Interim assessment

From Martin Kramer, “Jihad 101,” Middle East Quarterly, Spring 2002, pp. 87-95. Posted retroactively at Sandbox.

The autumn of 2001 will be remembered in Middle Eastern studies as the best of times. The media besieged the profs, who became “experts.” On campus, at special events and teach-ins, they commanded audiences of hundreds and even thousands. Their books sold briskly. Reports from around the land told of droves of students standing in the aisles and pleading to get into packed courses on Islam, the Middle East, and the Arab-Israeli conflict.
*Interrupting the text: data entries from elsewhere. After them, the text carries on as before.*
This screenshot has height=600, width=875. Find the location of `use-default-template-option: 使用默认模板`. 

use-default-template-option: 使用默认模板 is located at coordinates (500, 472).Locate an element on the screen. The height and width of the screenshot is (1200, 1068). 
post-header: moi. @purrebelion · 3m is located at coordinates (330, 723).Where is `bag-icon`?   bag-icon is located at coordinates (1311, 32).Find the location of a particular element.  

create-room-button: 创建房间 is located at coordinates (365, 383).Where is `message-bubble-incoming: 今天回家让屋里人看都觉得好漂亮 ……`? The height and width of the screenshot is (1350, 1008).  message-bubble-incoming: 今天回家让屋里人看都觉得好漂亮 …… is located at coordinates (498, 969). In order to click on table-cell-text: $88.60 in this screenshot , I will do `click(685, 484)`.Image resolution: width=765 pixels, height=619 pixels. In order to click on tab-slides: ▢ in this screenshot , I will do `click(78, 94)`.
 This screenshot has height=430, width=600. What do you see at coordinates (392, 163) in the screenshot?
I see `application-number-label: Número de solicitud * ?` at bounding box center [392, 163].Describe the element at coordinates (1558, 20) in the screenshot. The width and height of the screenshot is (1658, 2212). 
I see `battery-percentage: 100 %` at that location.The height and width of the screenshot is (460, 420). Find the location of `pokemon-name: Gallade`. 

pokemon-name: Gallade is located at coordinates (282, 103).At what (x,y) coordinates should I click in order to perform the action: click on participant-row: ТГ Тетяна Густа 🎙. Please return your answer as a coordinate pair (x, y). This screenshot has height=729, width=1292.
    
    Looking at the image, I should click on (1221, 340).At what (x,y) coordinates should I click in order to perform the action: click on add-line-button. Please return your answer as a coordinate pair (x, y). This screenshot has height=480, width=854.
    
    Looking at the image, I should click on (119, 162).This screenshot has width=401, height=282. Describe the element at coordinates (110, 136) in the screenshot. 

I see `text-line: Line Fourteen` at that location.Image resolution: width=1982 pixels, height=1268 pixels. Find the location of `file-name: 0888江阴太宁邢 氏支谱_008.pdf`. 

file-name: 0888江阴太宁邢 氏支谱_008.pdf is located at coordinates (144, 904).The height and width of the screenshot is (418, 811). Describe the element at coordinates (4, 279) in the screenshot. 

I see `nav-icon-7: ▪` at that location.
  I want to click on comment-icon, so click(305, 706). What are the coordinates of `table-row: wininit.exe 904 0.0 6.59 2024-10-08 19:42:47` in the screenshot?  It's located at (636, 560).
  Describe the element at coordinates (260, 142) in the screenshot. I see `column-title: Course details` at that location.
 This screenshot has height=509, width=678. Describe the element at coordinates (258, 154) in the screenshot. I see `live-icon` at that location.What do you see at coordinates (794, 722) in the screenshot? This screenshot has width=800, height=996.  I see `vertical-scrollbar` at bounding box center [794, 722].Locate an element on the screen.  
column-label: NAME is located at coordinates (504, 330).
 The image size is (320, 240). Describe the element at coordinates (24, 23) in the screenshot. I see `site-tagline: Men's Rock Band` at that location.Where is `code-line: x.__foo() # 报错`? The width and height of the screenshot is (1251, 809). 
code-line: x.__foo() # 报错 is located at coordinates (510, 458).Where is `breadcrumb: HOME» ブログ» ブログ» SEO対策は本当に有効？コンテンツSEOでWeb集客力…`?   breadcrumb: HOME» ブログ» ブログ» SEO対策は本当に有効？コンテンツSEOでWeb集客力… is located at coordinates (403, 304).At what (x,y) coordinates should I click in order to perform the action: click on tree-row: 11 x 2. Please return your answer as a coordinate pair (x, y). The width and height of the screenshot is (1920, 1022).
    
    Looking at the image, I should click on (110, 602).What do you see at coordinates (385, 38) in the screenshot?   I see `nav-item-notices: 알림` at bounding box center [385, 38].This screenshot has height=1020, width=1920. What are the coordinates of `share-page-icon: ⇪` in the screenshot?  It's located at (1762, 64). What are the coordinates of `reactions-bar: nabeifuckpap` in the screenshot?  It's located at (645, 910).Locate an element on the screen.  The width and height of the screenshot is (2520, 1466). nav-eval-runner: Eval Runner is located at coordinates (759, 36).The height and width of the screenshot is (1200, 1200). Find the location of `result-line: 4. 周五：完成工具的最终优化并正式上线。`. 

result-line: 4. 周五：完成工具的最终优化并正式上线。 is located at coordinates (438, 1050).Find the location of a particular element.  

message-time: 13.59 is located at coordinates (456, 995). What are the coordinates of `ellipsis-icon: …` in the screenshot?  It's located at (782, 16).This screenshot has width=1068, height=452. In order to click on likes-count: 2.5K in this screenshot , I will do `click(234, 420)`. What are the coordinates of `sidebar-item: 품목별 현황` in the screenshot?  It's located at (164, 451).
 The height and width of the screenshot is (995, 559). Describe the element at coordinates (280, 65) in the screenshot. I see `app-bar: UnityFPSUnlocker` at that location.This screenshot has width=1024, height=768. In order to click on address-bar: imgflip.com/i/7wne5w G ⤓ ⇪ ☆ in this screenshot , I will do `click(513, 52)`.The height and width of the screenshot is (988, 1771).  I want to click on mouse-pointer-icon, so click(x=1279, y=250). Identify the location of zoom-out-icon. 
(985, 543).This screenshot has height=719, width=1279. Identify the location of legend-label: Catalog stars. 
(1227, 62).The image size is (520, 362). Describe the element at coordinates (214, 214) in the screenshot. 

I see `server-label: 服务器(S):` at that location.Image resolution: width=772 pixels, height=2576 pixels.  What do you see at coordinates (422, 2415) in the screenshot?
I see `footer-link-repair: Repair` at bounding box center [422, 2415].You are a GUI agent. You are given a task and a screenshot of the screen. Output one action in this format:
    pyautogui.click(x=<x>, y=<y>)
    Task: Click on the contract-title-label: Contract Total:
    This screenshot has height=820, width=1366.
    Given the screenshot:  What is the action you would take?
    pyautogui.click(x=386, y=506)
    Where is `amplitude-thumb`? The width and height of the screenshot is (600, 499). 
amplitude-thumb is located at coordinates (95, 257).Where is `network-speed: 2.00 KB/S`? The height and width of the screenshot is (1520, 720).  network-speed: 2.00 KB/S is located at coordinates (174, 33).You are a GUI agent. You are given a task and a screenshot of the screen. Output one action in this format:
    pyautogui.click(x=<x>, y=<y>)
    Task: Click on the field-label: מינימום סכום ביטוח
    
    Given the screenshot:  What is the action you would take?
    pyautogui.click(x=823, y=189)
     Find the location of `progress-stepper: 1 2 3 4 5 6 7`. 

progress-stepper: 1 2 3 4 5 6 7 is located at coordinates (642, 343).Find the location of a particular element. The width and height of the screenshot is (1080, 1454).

Professors who command big enrollments are better positioned to demand raises from their deans, and you could almost hear the buzz over money. In one case, you did hear it: Anne Betteridge, the executive director of the Middle East Studies Association (MESA), excitedly told a journalist that universities could find themselves in salary battles to lure the best of the long-ignored Middle East faculty.23

None of this will last. The academic repertoire is too limited to sustain general interest. Enrollments will fall back—they always do, since the performance of the professors just isn’t strong enough to keep students interested beyond a crisis. The academics will have had their moment in the limelight. They will cash their fattened royalty checks; where deans are impressionable, they will get their raises.

But, the true windfall of September 11 may be just around the corner. The U.S. Congress is asking why Johnny can’t read (or speak) Arabic, Dari, and Pashto. And, it wants Americans to know more about over a billion people, friends and enemies, who profess Islam. The international studies lobby is casting September 11 as the equivalent of the Soviet launch of Sputnik in 1957: a nasty surprise whose recurrence the profs can help to prevent, provided the public purse is opened wide to area studies. Vast new entitlements for Middle Eastern studies are under discussion, and academic salesmen are busy repackaging their wares for an eager market. Middle Eastern studies could strike the mother lode. Watch this column.

23 Quoted by Mark Clayton, “Standing Room Only,” The Christian Science Monitor, Oct. 2, 2001.